At a time when so much of our entertainment is aggressively in your face, subtlety is a rare commodity in commercial filmmaking. But what happens when a filmmaker’s attempts at subtlety becomes overbearing itself? Time Out of Mind, the newest drama from director Oren Moverman (The Messenger), starts with a subtle enough bait-and-switch: a familiar opening shot of the New York skyline is held just long enough for viewers to see that a much wider foreground of run-down blocks and tenement buildings is filling the screen. The glamour of New York is instantly stripped away, along with our expectations, when we first encounter our confused, homeless protagonist Hammond (Richard Gere, perhaps the most handsome bum in movie history).
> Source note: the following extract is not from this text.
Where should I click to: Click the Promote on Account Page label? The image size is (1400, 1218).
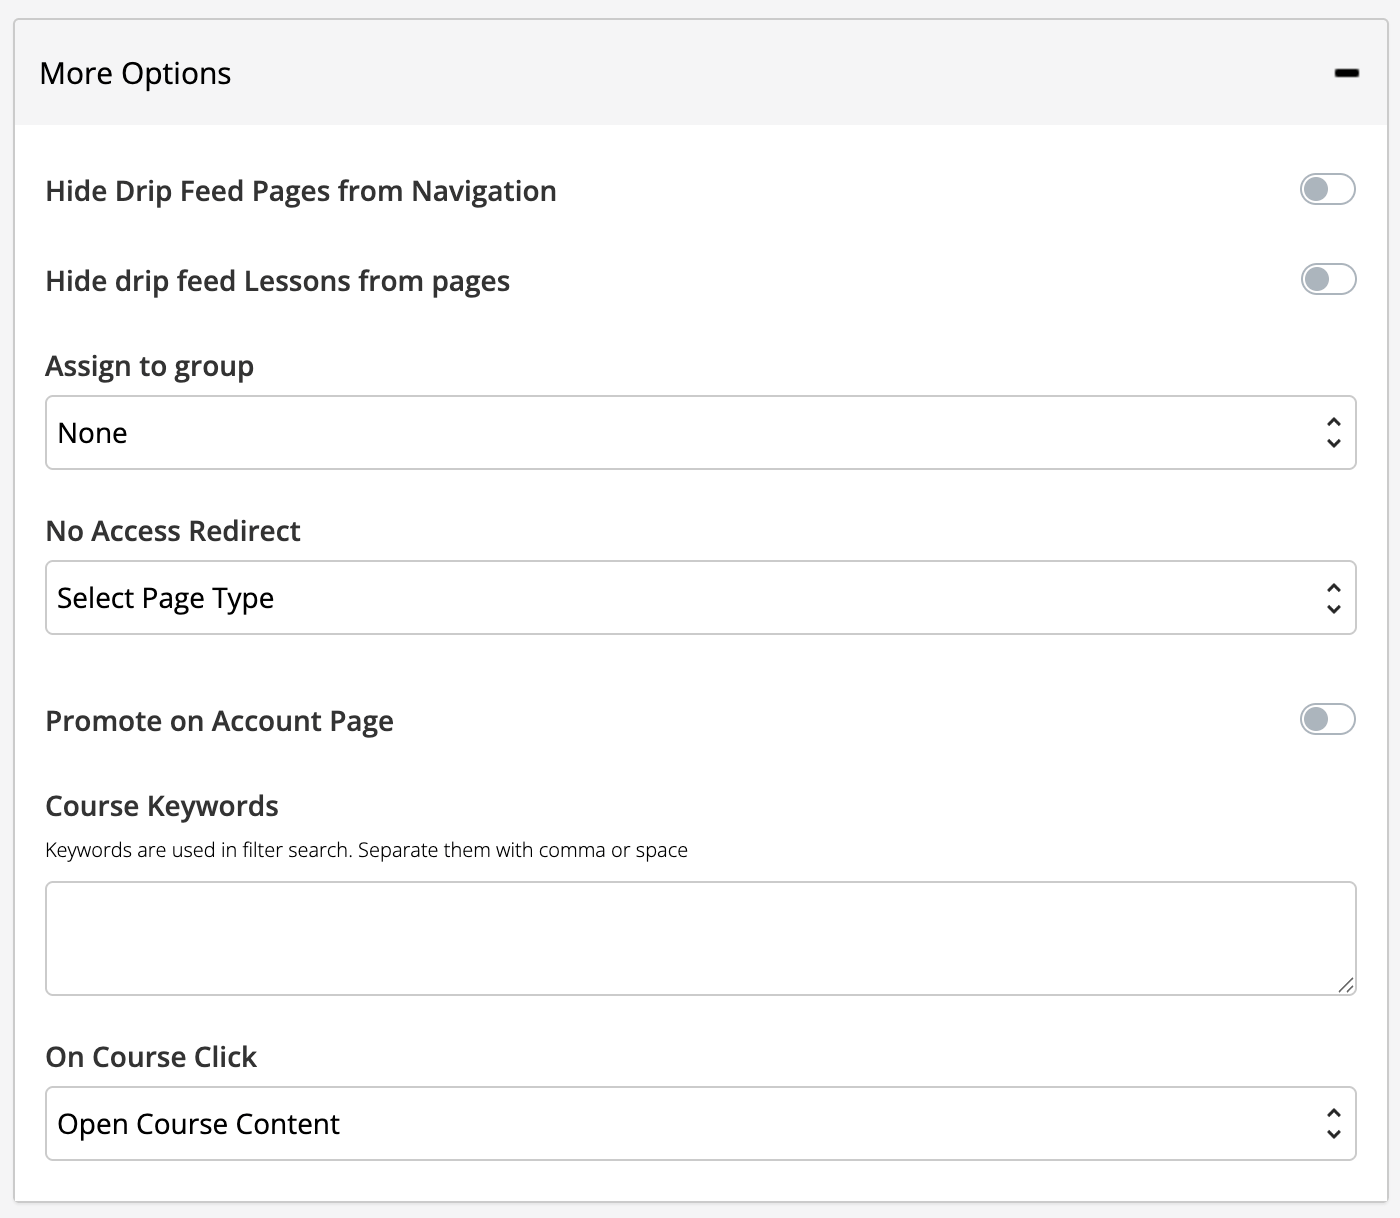[219, 721]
He’s lying in a bathtub in a crummy apartment, being woken by the buildings new owner (Steve Buscemi, the first of many extended cameos from well-known actors in the film). Little by little we piece together his circumstances. He has an estranged daughter (Jena Malone), and seems to suffer from alcoholism and mental illness, unable to remember chunks of his life that might help him escape his circumstances.
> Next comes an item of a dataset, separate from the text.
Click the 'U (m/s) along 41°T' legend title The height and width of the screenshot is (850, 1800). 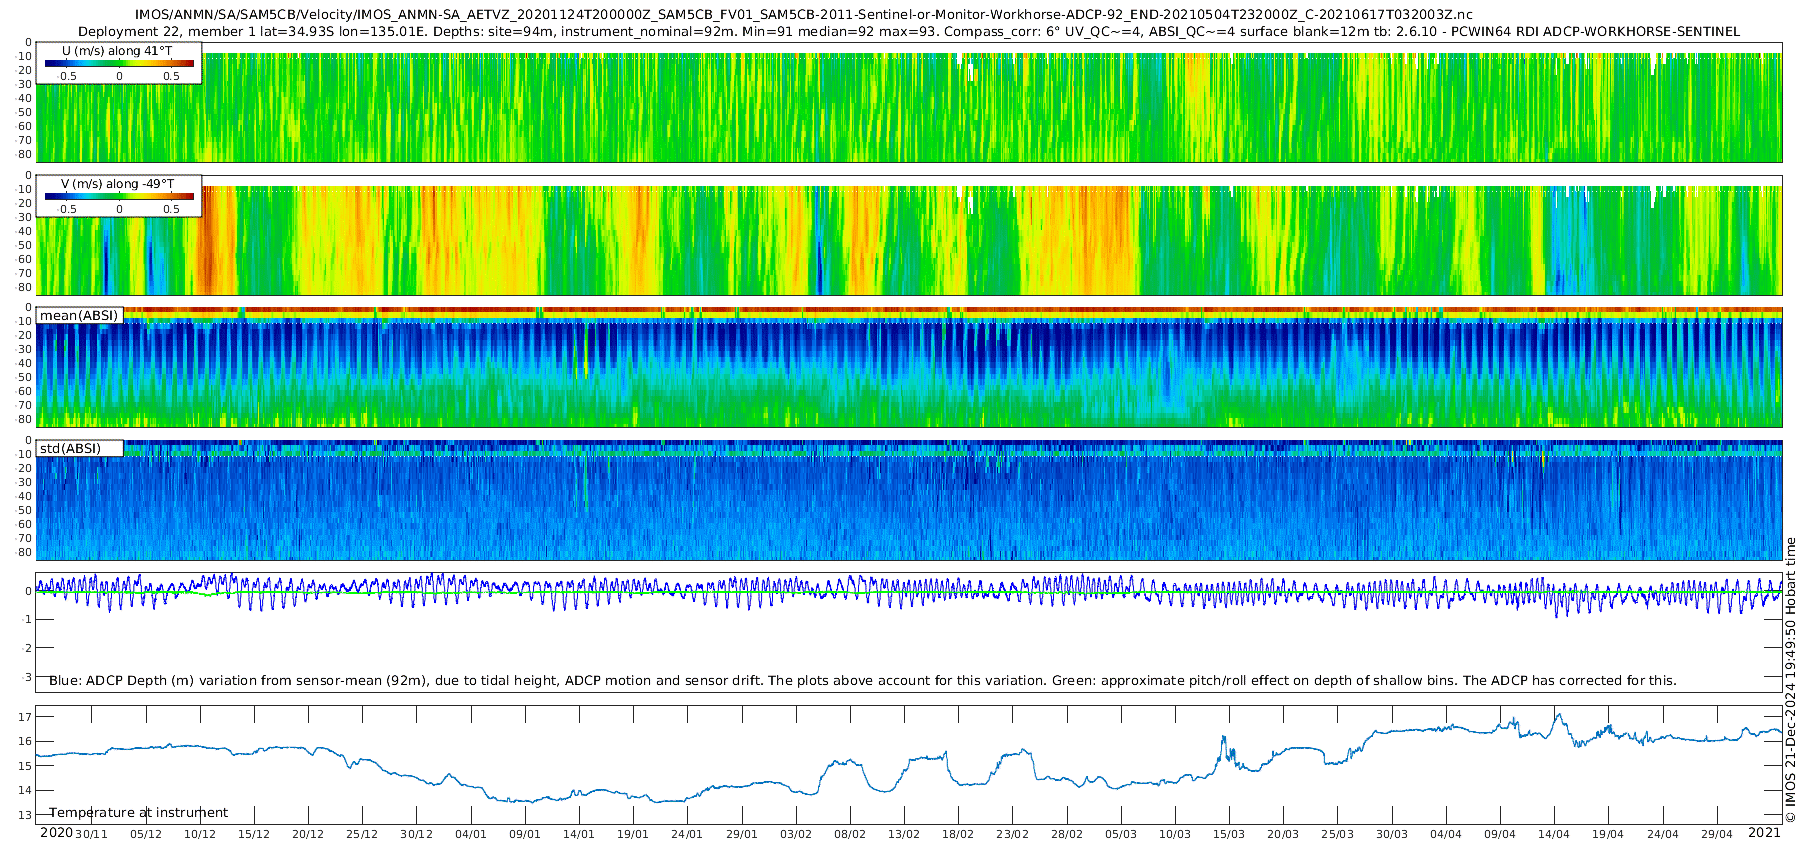click(x=117, y=51)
What Time Out of Mind does best is to illustrate the constant anguish and general feeling of impotency that a homeless person in New York City lives with on a daily basis. We see Hammond freezing after pawning his coat for booze, fighting with other homeless for a spot in line at a shelter, having shoes thrown at him as he tries to sleep on a park bench, his difficult interactions with various Emergency Room orderlies and others. None of this is especially new or groundbreaking but Moverman and cinematographer Bobby Bukowski capture such moments with a photojournalist’s eye. Unfortunately, this very approach is also limiting for what Time Out of Mind is able to accomplish. The film manages to do both too much and not enough. There are too many moments of Hammond being shot through glass surfaces from a distance, ignored by his city, as well as close-ups of the left-side of his head displaying a painful looking brain-surgery scar, and not enough moments of genuine character development and insight.

Gere’s willingness to forgo his movie star persona and image while delivering an understated performance containing few false notes is certainly commendable. He does impressive work particularly in scenes with fellow homeless person Dixon (played by renowned musical theater entertainer Ben Vereen in the best and most believable of the film’s performances). By the same token, however, he’s never really able to create a fully rounded, three dimensional character in Hammond. The film’s screenplay (written by Moverman and Jeffrey Caine) much like Gere’s acting, is subtle to the point of nondescript and is defined entirely by a refusal to reveal anything about our central subject at all, until one realizes that is because there is nothing to reveal. Moverman’s approach and constant use of the glass framing device is employed to show the distance of its homeless subject from the eyes of the city around him, but shouldn’t the purpose of the film, which seeks to address the problem of the New York homeless, be instead to remove those barriers and let us see the struggle from within? Instead, Time Out of Mind ultimately proves to be a story in which the distance between the audience and its subject is just as great at the end as it is at the beginning.